15Galileo subdividió luego la ranura en tramos iguales mediante marcas
laterales y comprobó que cualquier bola, al rodar hacia abajo, tardaba en
recorrer cada tramo menos tiempo que el anterior. Estaba claro que los objetos
aceleraban al caer, es decir se movían cada vez más deprisa por unidad de
tiempo.
Galileo
logró establecer relaciones matemáticas sencillas para calcular la
aceleración
de la caída de un cuerpo. Aplicó, pues, las matemáticas a los cuerpos en movimiento,
igual que Arquímedes las aplicara antes a los cuerpos en reposo.
16Con esta aplicación, y con los conocimientos que había adquirido en los
experimentos
con bolas rodantes, llegó a resultados asombrosos.
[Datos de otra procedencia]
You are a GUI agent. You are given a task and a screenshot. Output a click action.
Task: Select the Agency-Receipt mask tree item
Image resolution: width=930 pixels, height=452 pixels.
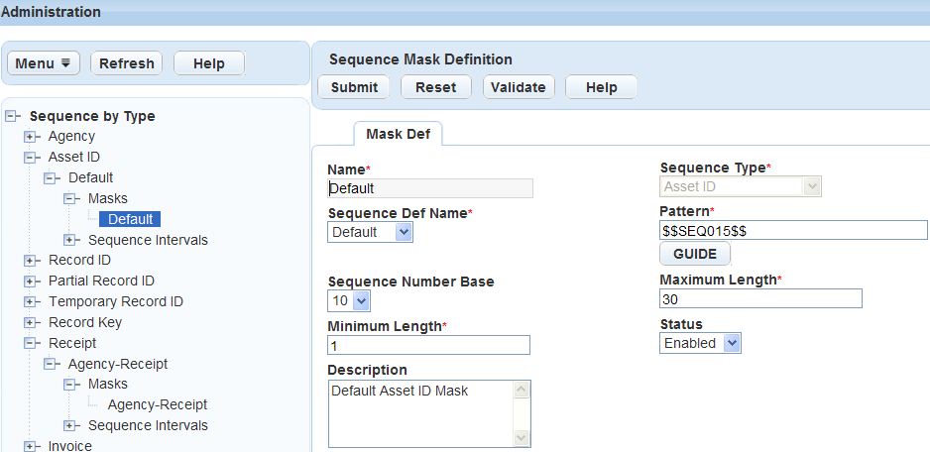(157, 404)
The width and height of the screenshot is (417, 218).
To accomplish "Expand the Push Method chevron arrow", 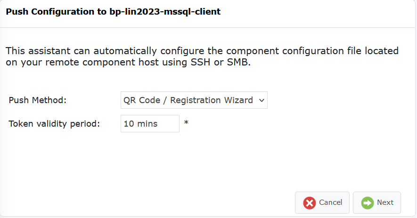I will [x=262, y=100].
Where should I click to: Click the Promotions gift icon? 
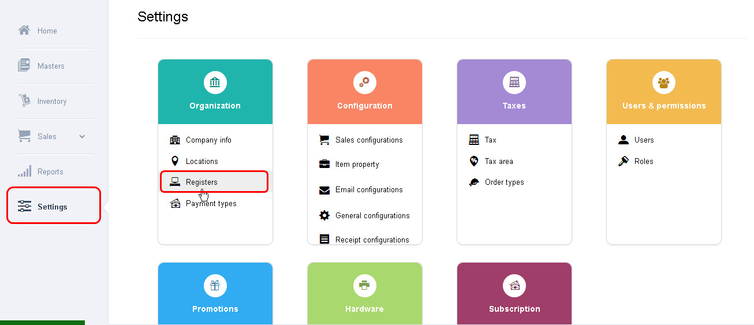(x=215, y=286)
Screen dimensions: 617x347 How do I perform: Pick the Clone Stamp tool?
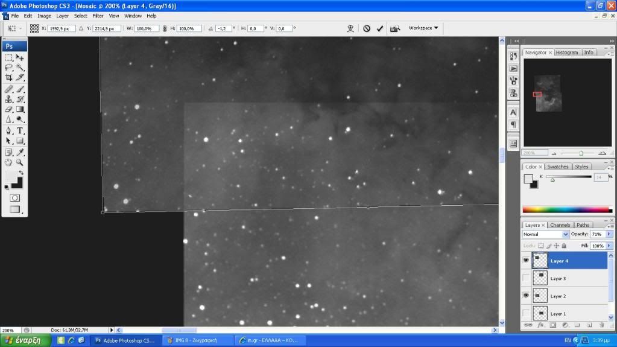click(8, 99)
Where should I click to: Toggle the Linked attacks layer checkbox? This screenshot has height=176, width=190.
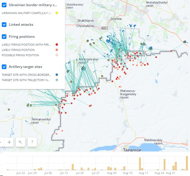click(x=4, y=25)
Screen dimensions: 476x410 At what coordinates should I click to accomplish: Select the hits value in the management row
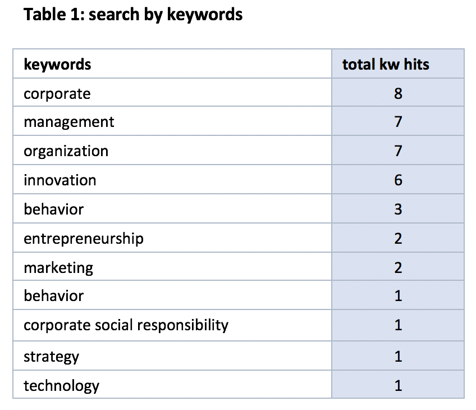pos(398,122)
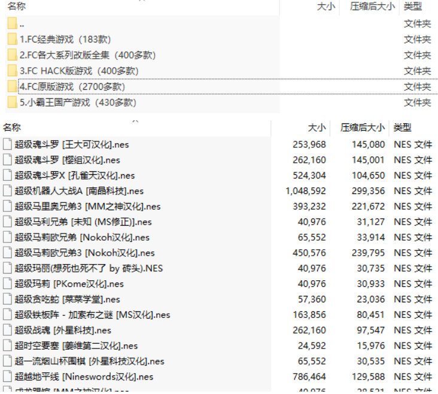
Task: Open the 1.FC经典游戏 folder icon
Action: (x=13, y=40)
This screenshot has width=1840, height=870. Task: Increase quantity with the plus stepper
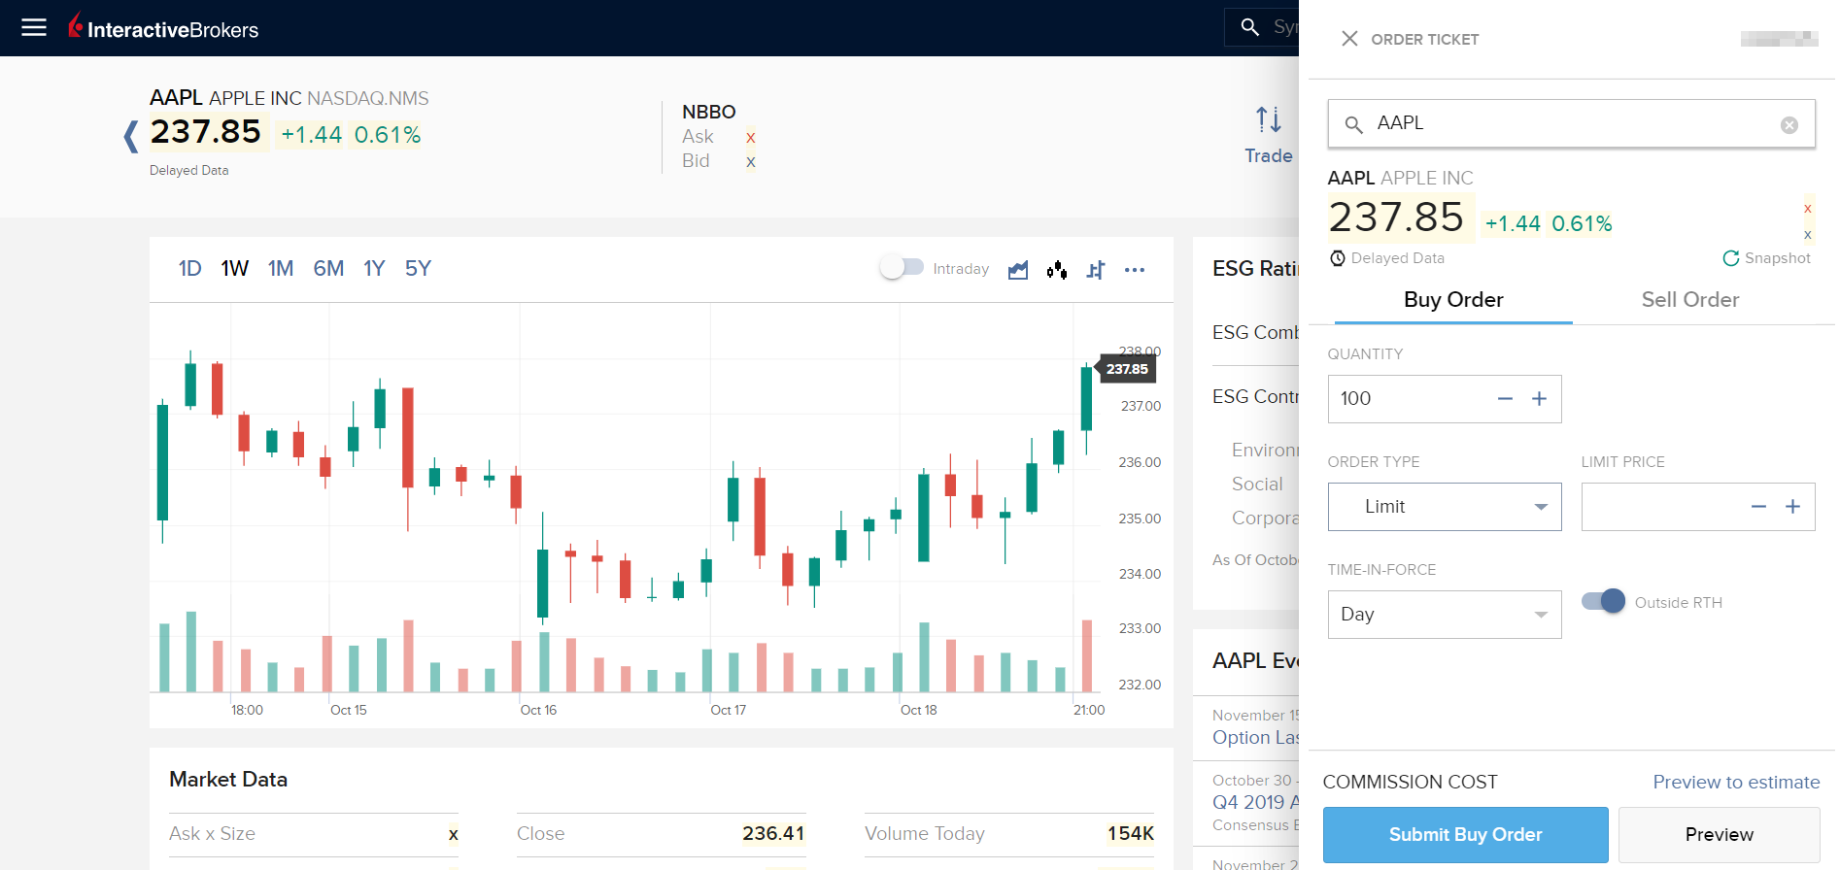(x=1539, y=399)
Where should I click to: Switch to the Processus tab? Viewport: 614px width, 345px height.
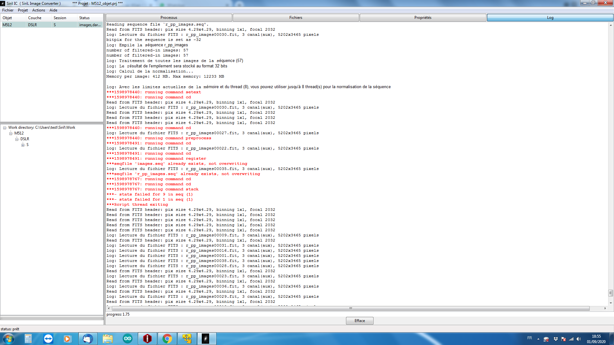tap(169, 18)
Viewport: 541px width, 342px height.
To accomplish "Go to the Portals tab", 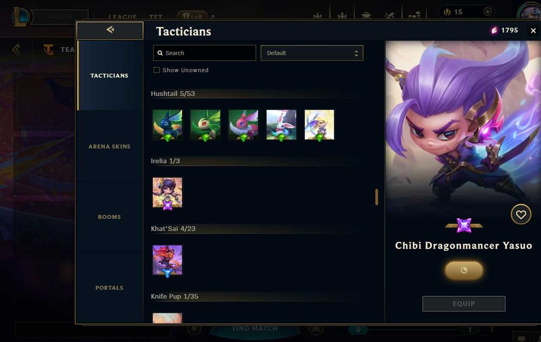I will click(109, 287).
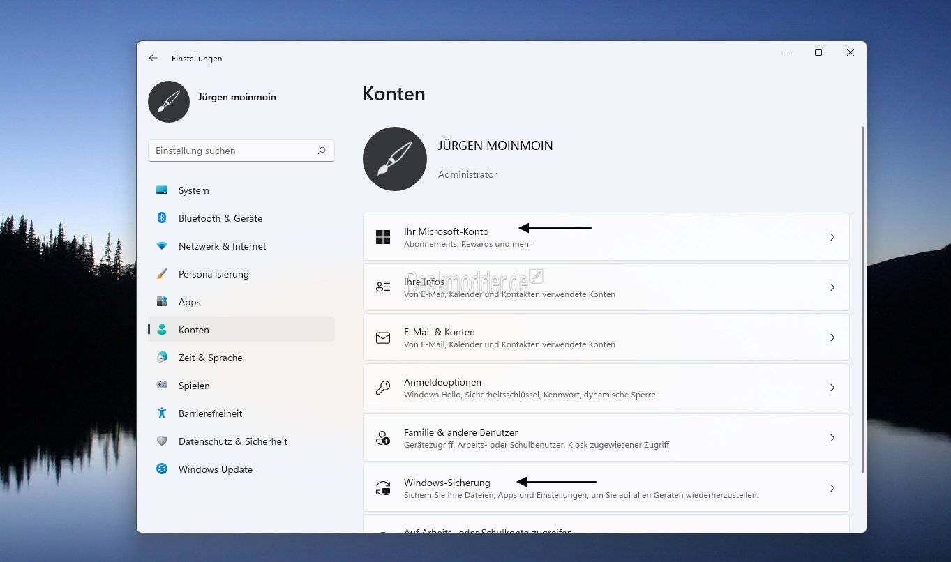Switch to Konten in the sidebar
Screen dimensions: 951x562
click(193, 329)
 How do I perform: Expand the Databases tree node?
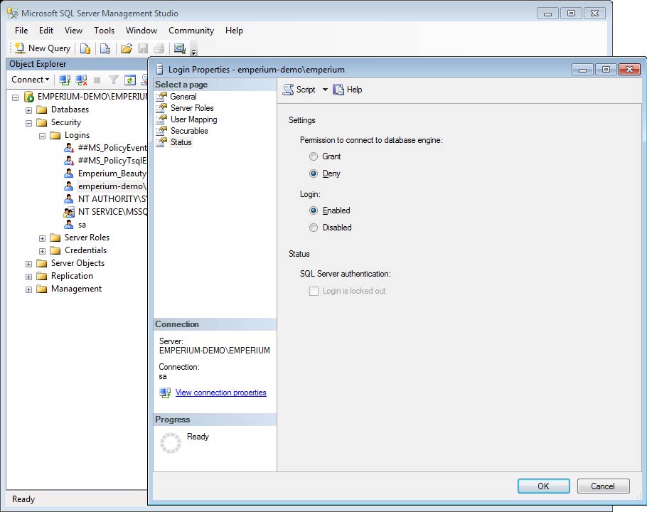click(x=29, y=110)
Calculó exactamente, por
ejemplo, el movimiento de una bala después de salir del cañón.
Galileo no
fue el primero en experimentar, pero sus espectaculares resultados
en el
problema de la caída de los cuerpos ayudaron a difundir la experimentación en el
mundo de la ciencia. Los científicos no se contentaban ya con razonar a partir
de axiomas, sino que empezaron a diseñar experimentos y hacer medidas. Y podían
utilizar los experimentos para comprobar sus inferencias y para construir
nuevos razonamientos. Por eso fechamos en 1589 los inicios de la ciencia
experimental.
17Ahora bien, para que la ciencia experimental cuajara hacían falta
mediciones
exactas del
cambio en general, y concretamente del paso del tiempo.
La humanidad
sabía, desde tiempos muy antiguos, cómo medir unidades
grandes de
tiempo a través de los cambios astronómicos. La marcha sostenida de las estaciones
marcaba el año, el cambio constante de las fases de la Luna
determinaba
el mes y la rotación continua de la Tierra señalaba el día.
Para
unidades de tiempo menores que el día había que recurrir a métodos
menos
exactos. El reloj mecánico había entrado en uso en la Edad Media. Las manillas
daban vueltas a la esfera movidas por ruedas dentadas, que a su vez eran gobernadas
por pesas suspendidas. A medida que éstas caían, hacían girar las ruedas.
Sin embargo,
era difícil regular la caída de las pesas y hacer que las ruedas
giraran
suave y uniformemente. Estos relojes siempre adelantaban o atrasaban, y ninguno
tenía una precisión superior a una hora.
La revolución en la medida del tiempo
18Lo que hacía falta era un movimiento muy constante que regulara las ruedas
dentadas. En
1656 (catorce años después de morir Galileo), Christian Huygens, un científico
holandés, se acordó del péndulo.
El péndulo
bate a intervalos regulares. Acoplándolo a un reloj para que
gobierne los
engranajes se consigue que éstos adquieran un movimiento tan
uniforme
como el de la oscilación del péndulo.
Huygens
inventó así el reloj de péndulo, basado en un principio descubierto por
el joven
Galileo. El reloj de Huygens fue el primer cronómetro de precisión que tuvo la
humanidad y una bendición para la ciencia experimental.